Teaching Doesn't Equal Learning

Teachers need to stop talking about teaching. We need to start talking about learning. Students don't need more direct instruction. They need more opportunities to struggle and fail (in a safe environment). Students need to solve more problems, not consume more content. Students don't need to be given more information, they need to find it and do something meaningful with it.


A colleague once told me that while the students are taking notes off the board, the teacher is synthesizing the information for them. That statement really made me think. How can a teacher synthesize information for a student. If students aren't even responsible for synthesizing the information for themselves, what are they responsible for?


About 11 years ago, I got a job teaching in a Developmental Disabilities Program (DDP). It was the most transformational opportunity in my teaching career. I learned in an awful hurry that teaching doesn't equal learning. I could stand at the board all day long, lecturing and delivering the best lessons I'd ever come up with, and I would be able to say "I taught you how to _________," but chances are good that nothing was learned!

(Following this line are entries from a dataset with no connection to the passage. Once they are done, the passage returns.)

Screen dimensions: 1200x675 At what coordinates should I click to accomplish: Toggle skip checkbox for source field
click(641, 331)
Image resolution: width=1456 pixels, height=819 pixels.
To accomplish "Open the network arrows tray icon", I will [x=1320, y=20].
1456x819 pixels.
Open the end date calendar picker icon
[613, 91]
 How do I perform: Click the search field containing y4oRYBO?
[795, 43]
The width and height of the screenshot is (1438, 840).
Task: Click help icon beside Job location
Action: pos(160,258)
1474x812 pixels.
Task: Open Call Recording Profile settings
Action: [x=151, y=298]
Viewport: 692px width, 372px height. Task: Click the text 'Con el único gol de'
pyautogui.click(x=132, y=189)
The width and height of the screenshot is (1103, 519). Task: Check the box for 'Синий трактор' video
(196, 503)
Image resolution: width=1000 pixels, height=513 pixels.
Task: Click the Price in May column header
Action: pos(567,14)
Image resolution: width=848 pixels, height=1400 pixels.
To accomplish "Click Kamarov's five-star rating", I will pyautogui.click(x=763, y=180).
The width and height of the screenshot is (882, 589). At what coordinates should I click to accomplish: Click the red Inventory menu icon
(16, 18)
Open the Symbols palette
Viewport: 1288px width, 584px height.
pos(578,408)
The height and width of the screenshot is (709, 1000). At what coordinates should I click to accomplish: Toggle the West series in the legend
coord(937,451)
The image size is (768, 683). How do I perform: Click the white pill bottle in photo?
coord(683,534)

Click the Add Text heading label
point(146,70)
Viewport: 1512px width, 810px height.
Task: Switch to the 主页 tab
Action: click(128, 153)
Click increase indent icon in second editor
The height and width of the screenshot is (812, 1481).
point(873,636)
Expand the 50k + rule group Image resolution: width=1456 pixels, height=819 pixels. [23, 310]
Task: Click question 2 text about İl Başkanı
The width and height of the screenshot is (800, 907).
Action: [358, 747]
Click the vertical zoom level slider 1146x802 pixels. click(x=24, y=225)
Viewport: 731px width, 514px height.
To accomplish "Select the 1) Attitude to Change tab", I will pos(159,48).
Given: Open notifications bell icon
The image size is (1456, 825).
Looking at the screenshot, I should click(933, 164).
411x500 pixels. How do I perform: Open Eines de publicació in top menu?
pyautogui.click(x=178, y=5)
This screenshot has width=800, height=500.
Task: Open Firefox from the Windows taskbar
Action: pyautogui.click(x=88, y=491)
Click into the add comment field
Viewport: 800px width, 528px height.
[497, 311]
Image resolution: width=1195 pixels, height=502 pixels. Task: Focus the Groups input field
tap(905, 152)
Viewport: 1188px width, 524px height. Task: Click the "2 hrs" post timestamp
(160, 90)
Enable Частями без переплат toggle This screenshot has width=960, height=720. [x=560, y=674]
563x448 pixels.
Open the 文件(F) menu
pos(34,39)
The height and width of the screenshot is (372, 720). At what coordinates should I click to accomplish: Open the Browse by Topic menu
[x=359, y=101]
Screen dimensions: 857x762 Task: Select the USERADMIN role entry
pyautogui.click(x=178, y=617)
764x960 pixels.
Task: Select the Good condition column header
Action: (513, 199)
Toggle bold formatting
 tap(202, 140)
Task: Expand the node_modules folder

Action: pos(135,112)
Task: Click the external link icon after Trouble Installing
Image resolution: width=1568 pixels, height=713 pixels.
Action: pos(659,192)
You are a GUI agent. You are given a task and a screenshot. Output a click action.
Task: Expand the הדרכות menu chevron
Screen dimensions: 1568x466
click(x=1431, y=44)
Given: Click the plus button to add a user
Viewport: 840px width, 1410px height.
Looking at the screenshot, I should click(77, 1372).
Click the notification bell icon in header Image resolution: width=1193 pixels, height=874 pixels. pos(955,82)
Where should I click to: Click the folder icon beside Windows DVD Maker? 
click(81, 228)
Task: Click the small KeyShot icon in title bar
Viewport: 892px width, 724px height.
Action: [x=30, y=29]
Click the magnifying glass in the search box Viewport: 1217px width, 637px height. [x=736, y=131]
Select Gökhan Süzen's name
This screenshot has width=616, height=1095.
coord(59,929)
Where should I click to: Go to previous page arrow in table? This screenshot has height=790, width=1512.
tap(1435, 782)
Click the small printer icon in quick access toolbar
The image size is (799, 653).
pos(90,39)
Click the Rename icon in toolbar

I wanted my students to make sandwiches, so...we made sandwiches. I wanted them to be able to fry bacon, so...we fried bacon. I wanted my students to travel safely on an OC Transpo bus, so...we travelled safely on an OC Transpo bus. I wanted my students to ask safe strangers for help, so...we asked safe strangers for help. You could say that I spent 6 years in the DDP and I didn't teach anything to anyone. And you'd be correct. But holy smokes, did those students ever learn a lot while they were in my class.


I'm not saying there is no use for direct instruction, there would be times when I'd have to say "Now take out your bus pass and show it to the driver," or "Now where do we find the bread? Can you get the bread, and the peanut butter out?" or "This is how you turn on the stove, but be careful not to touch the burner." But in the grand scheme of things, students always learned more when I was out of the way.


In my experience as a "regular" classroom teacher, I have noticed the same things. Students learn more, think more, do more, when I get out of the way! I don't get out of the picture, I just get out of the way. I don't want my students to crash and burn, but I do want them the struggle with the controls for a bit. I want things to be hard for them. Because when a student does hard things, they feel better about themselves afterwards.


I think all of our classrooms should look like a DDP classroom. Students practicing the skills we want them to learn with direct instruction being an option but not the default. Best case scenario, experiential learning is the default, and if not, then project/problem based learning. Let's stop talking about teaching, and start talking about learning.